Elemento centrale dell’indagine è un uomo di 36 anni residente a Cassano allo Ionio, in provincia di Cosenza, destinatario di una misura restrittiva. Secondo gli investigatori, sarebbe stato il principale canale di approvvigionamento dei farmaci illegali.

Accanto a lui risulta indagato un cinquantenne residente a Capannori, in provincia di Lucca, sottoposto all’obbligo di firma e ritenuto il referente per la distribuzione sul territorio toscano.

Le indagini hanno ricostruito un vero e proprio collegamento Calabria-Toscana lungo il quale viaggiavano farmaci privi di autorizzazione all’immissione in commercio, spesso provenienti dall’estero, come dimostrato dal sequestro di un plico spedito dalla Bulgaria.

Il sistema di vendita e la rete nazionale

Attraverso intercettazioni telefoniche e telematiche, oltre a servizi di pedinamento e osservazione, i militari hanno ricostruito il funzionamento del sodalizio. Il trentaseienne calabrese avrebbe importato i farmaci clandestini per poi rivenderli a diversi acquirenti in tutta Italia.

L’inchiesta ha portato complessivamente al deferimento di 53 persone all’autorità giudiziaria con accuse legate alla commercializzazione di sostanze anabolizzanti e alla ricettazione.

Sequestrate centinaia di confezioni di anabolizzanti

Il momento decisivo dell’operazione è arrivato a metà febbraio con una serie di perquisizioni che hanno consentito il sequestro di oltre 650 confezioni di farmaci anabolizzanti e dieci confezioni di nandrolone, sostanza inserita nelle tabelle degli stupefacenti.
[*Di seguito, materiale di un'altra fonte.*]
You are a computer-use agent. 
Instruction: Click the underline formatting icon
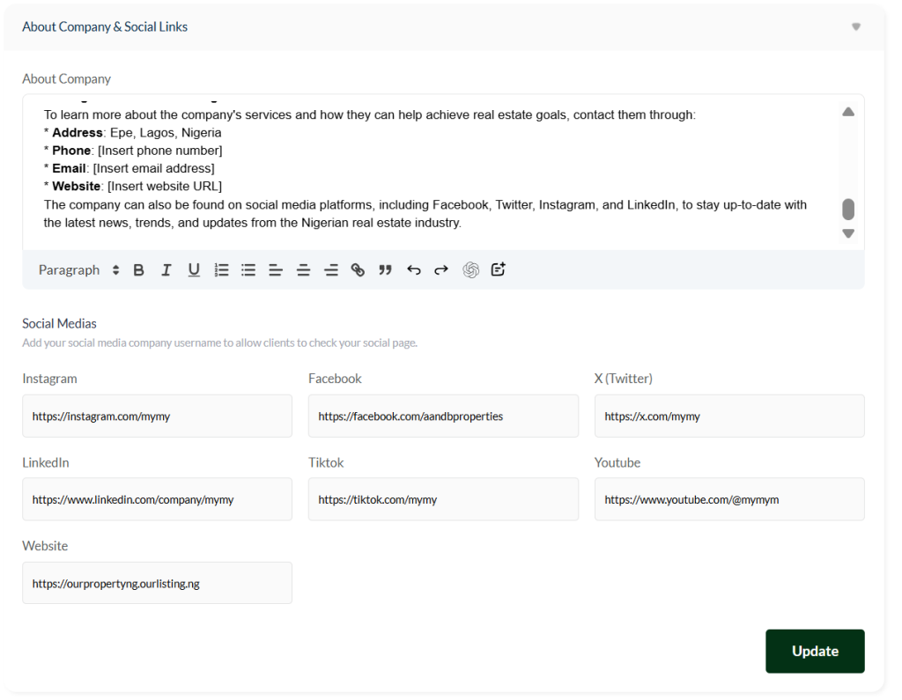coord(194,270)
Nelle abitazioni dei due principali indagati sono state trovate centinaia di confezioni già pronte per la distribuzione, confermando secondo gli investigatori la dimensione organizzata del traffico.

Le misure cautelari convalidate dal gip

Dopo gli interrogatori preventivi, il giudice per le indagini preliminari di Pistoia ha convalidato il quadro indiziario emerso durante l’inchiesta, disponendo le misure cautelari eseguite dai carabinieri.

L’operazione evidenzia ancora una volta il ruolo strategico delle attività investigative contro il traffico illegale di farmaci e sostanze dopanti, fenomeno che coinvolge diverse regioni italiane e che presenta rilevanti rischi per la salute pubblica.